I used to jump exclusively with only a dressage saddle. It's the only saddle I had at the time. At the time, I managed, and really I guess I didn't care since I kept jumping in it with no issues, and never once got punched in the crotch. Heck, I even did a dinky cross country cross in it, consisting of logs and stone walls. I never jumped more than about 3 ft though.

Then a few years went by, and I got an actual jumping saddle. Rode in that exclusively for at least a year. One day I decided to ride in my old dressage saddle. Tried to jump in it. Got a stomach full of leather, got knocked forward... all areas of the seat where rammed by the saddle. 

So in conclusion, yes, you could jump in a dressage saddle. It just isn't as easy, and the saddle does not help your position at all. If it's all you have, it's not the end of the world. Just be careful with your body so you don't get smacked. 

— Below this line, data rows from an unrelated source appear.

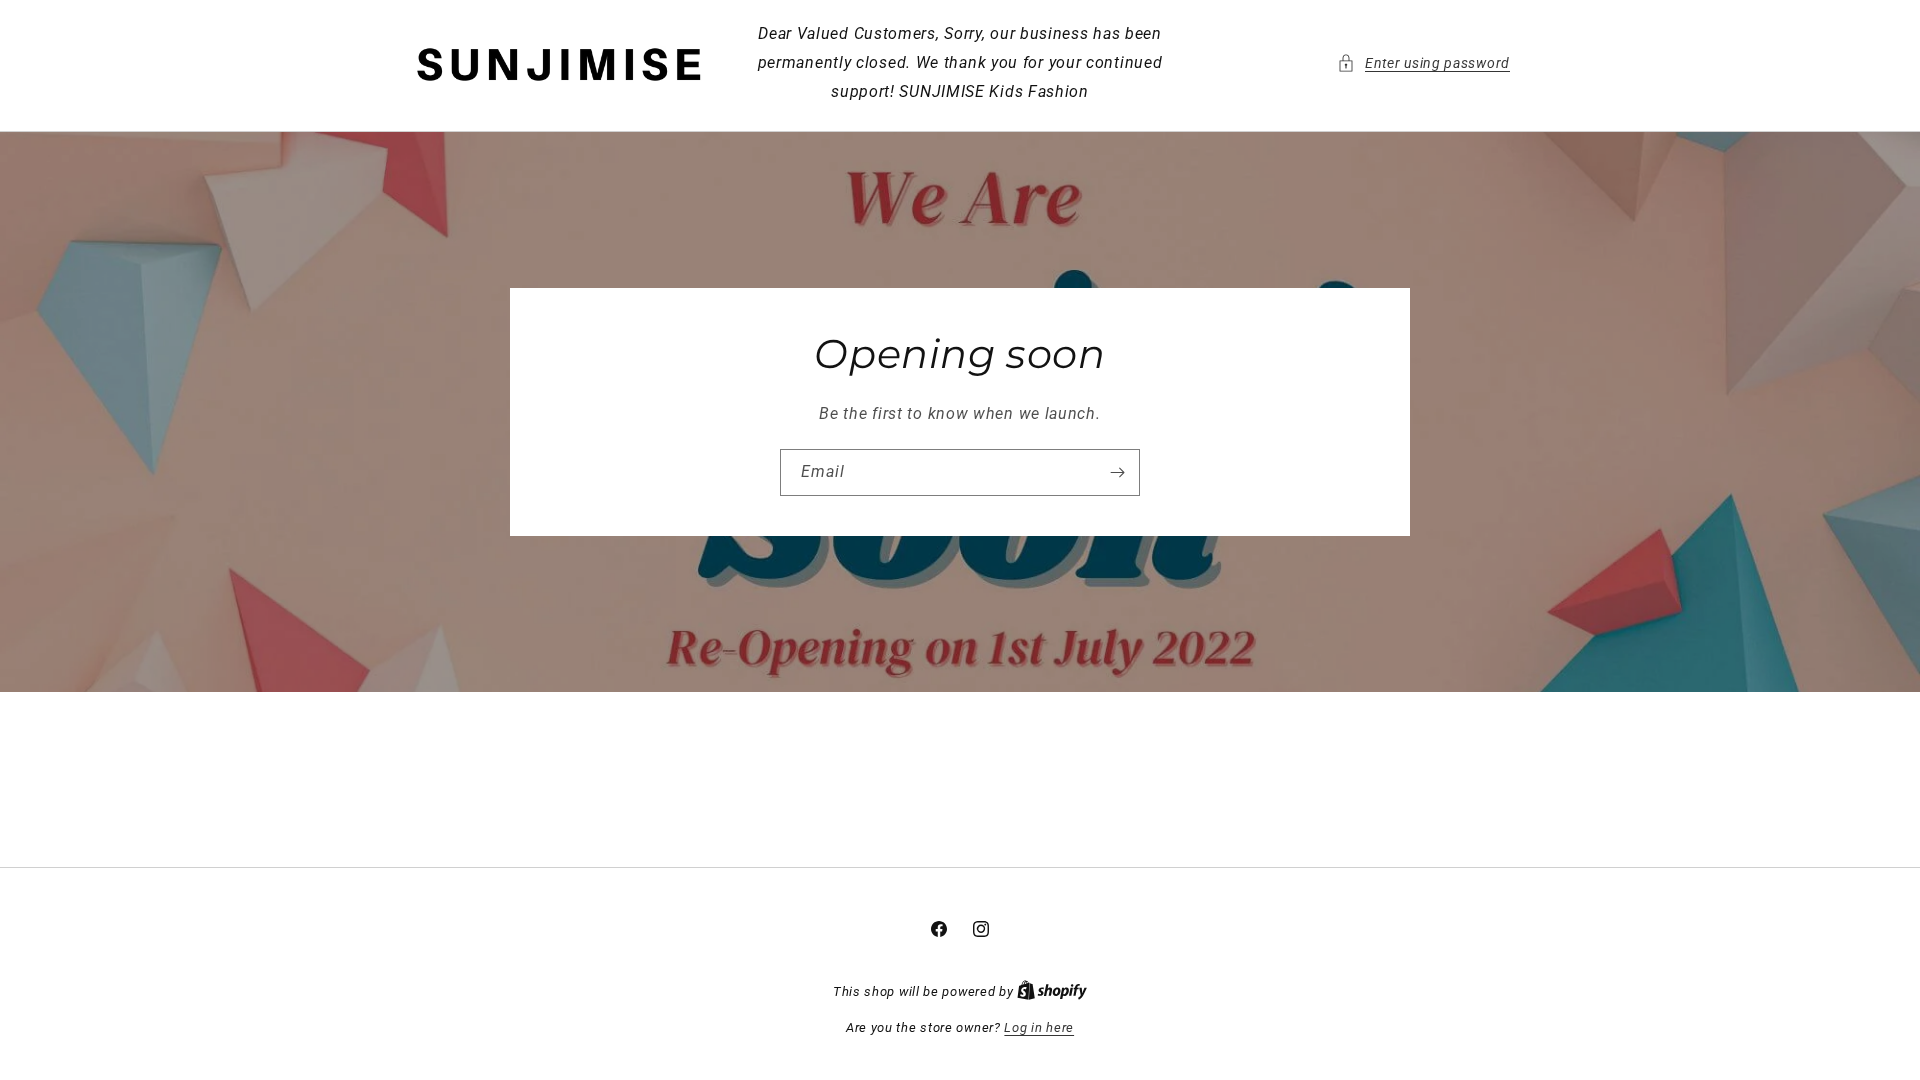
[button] (1423, 63)
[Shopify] (1052, 991)
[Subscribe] (1117, 472)
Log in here (1039, 1027)
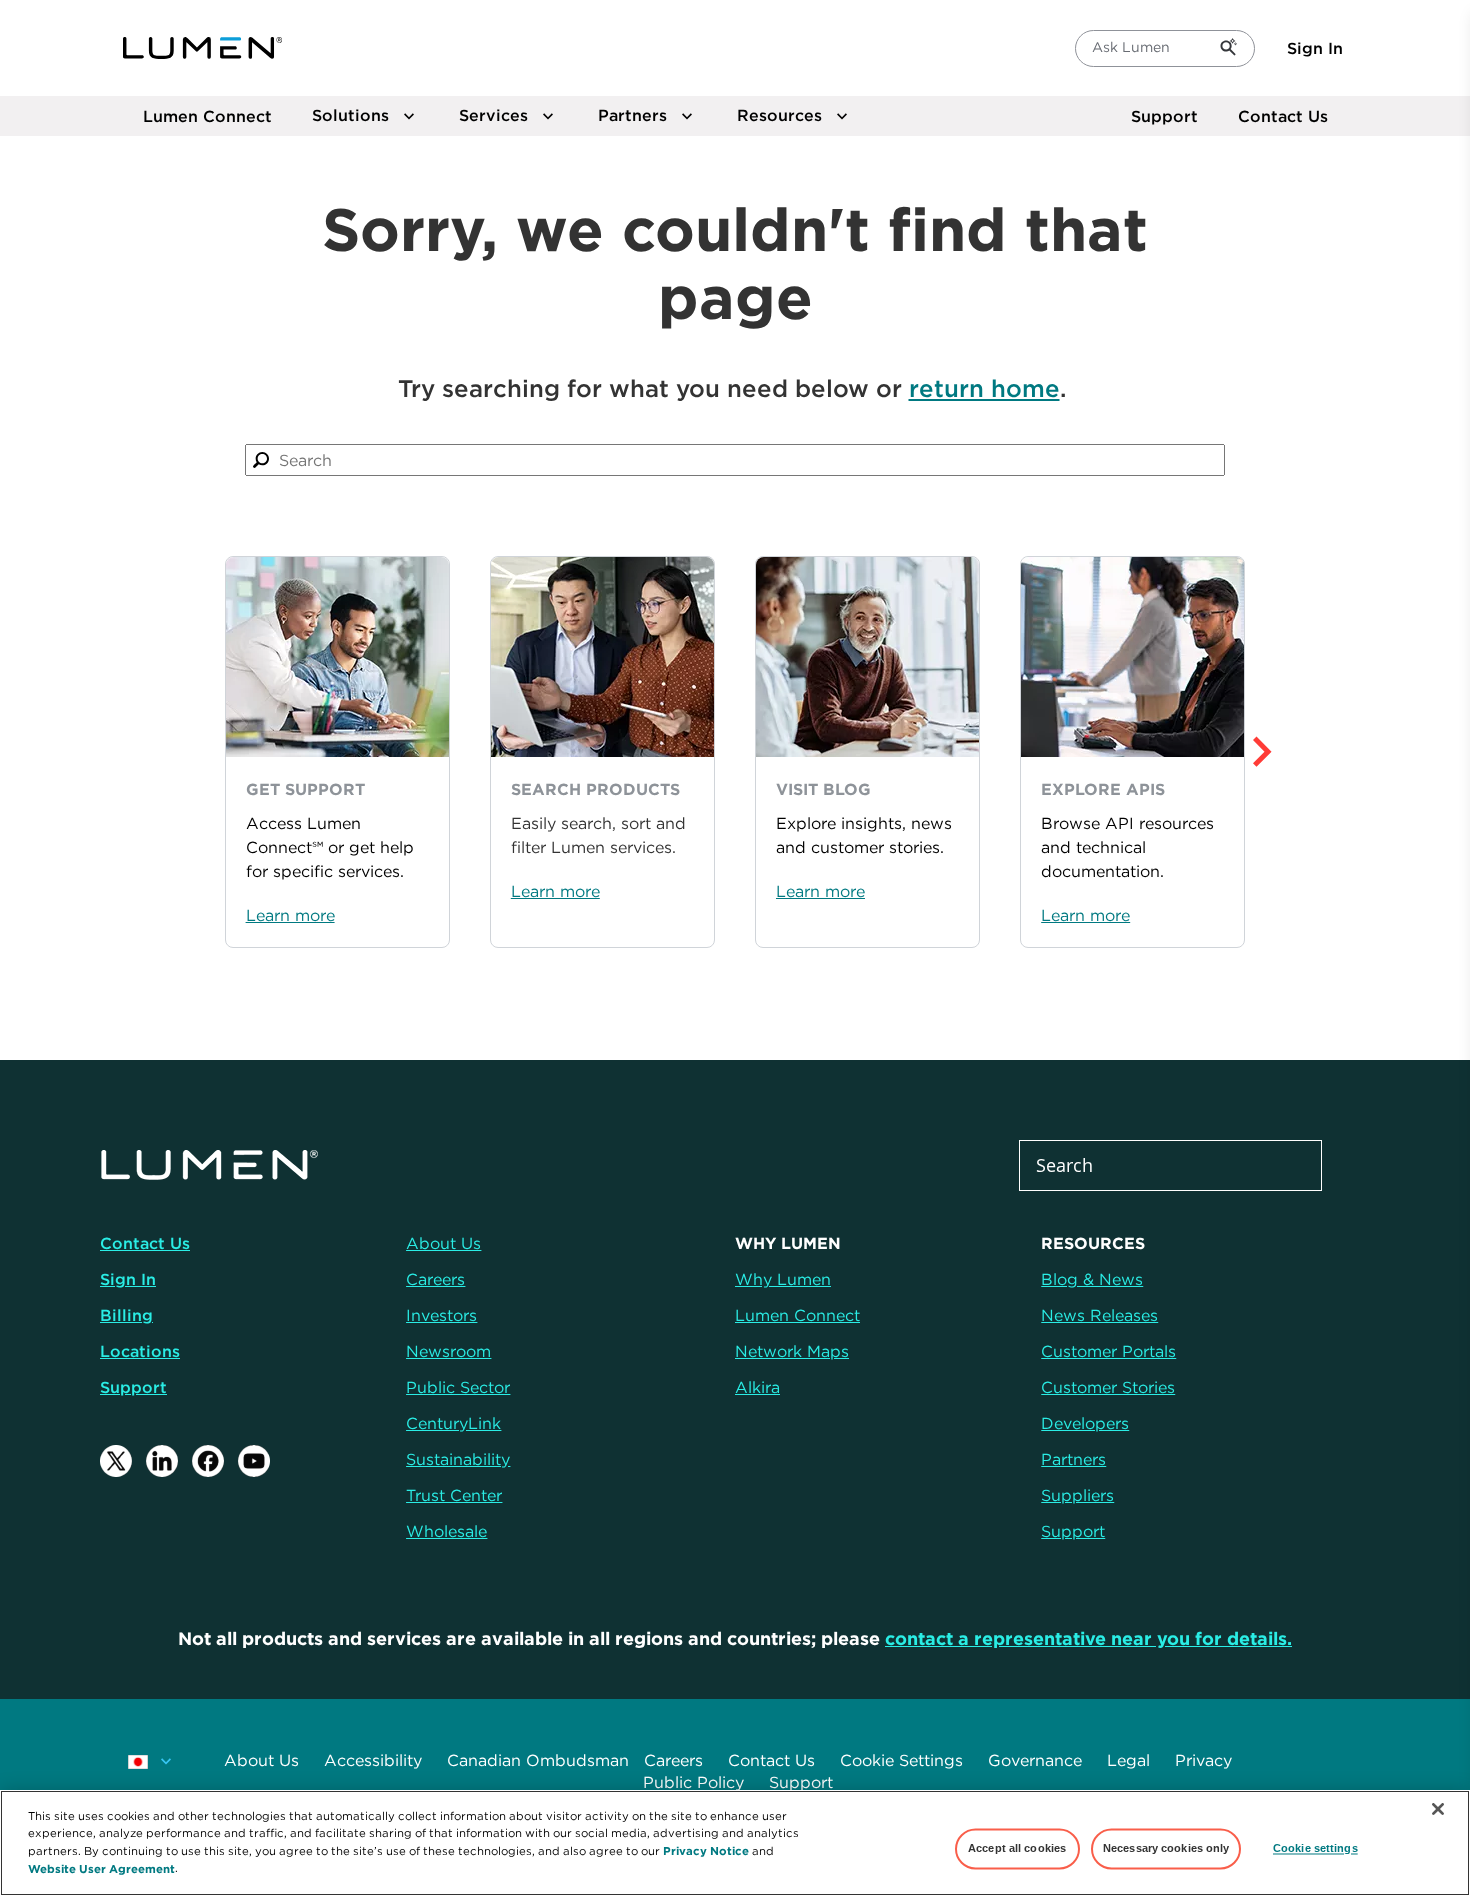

Jumping in a dressage saddle ~10 years ago
https://scontent-a.xx.fbcdn.net/hphotos-frc3/96_516710790952_246_n.jpg


----------



## Girl girly (Oct 21, 2012)

I do have some jumping experience and my trainer say that right now I am looking better then I did in a jumping saddle. So I was just wonding if it was unsafe but I see that it's safe. So thank you so much for posting something


----------